Today, I was going to post to Stump the Bookseller about my own lost book, the YA science fiction I used to check out from the library during the summers we spent with my grandparents in Fairport, NY, in the 1980s and 90s. My occasional internet searches over the years have proved fruitless, but, on a whim, today I Googled the bits I remembered: “ty time travel egg YA 1980s.” And, lo and behold, in the results was a Goodreads list of Children’s Time Travel Fiction of the 1980s. (By pausing here to all-caps shout THE INTERNET IS FREAKING AMAZING!!!, I show my age. So be it. Seriously, it’s freaking amazing.) And as I scrolled through the list, I found a book called The Green Futures of Tycho, by William Sleator, published in 1984. Here’s the summary from Goodreads:

When eleven-year-old Tycho discovers that the mysterious egg-shaped object he dug up in his garden is a time travel device, he can’t resist using his newfound power. Soon he is jumping back and forth in time, mostly to play tricks on his bossy older brothers and sister. But every time he uses the device, he notices that things are different when he gets back—and the futures he visits are getting darker and scarier. Then Tycho comes face-to-face with the most terrible thing of all: his grown-up self. Can Tycho prevent the terrible future he sees from coming true?

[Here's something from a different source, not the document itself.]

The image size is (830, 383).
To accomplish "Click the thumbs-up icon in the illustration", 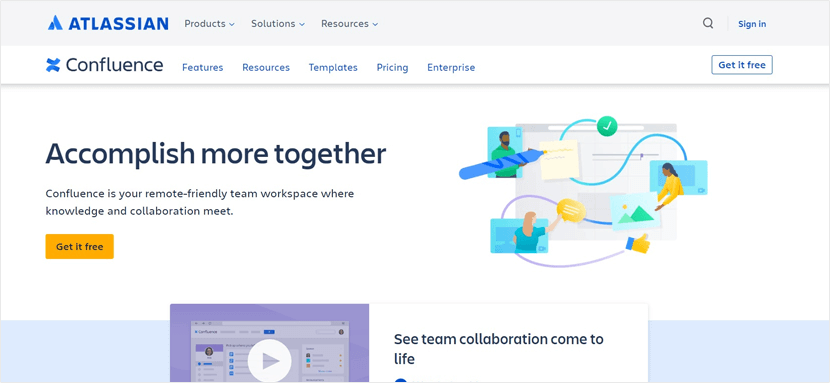I will (x=638, y=244).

Tycho. Ty. The forbidding being he knows is lurking upstairs? His adult self, to whom his time-traveling has led him. I found the book.

I’m giddy. I can’t wait to read it again. A quick Amazon search shows a new hardcover copy priced at $2,128.00; a used paperback version is a more reasonable $15.00. I know the book can’t possibly be as gripping and wonderful as I remember, but having the ability now to buy the book, hold it in my hands, revisit those blurry scenes and bring them back into sharp specificity--it doesn’t feel as dramatic as reclaiming part of my childhood, but it also kind of does. 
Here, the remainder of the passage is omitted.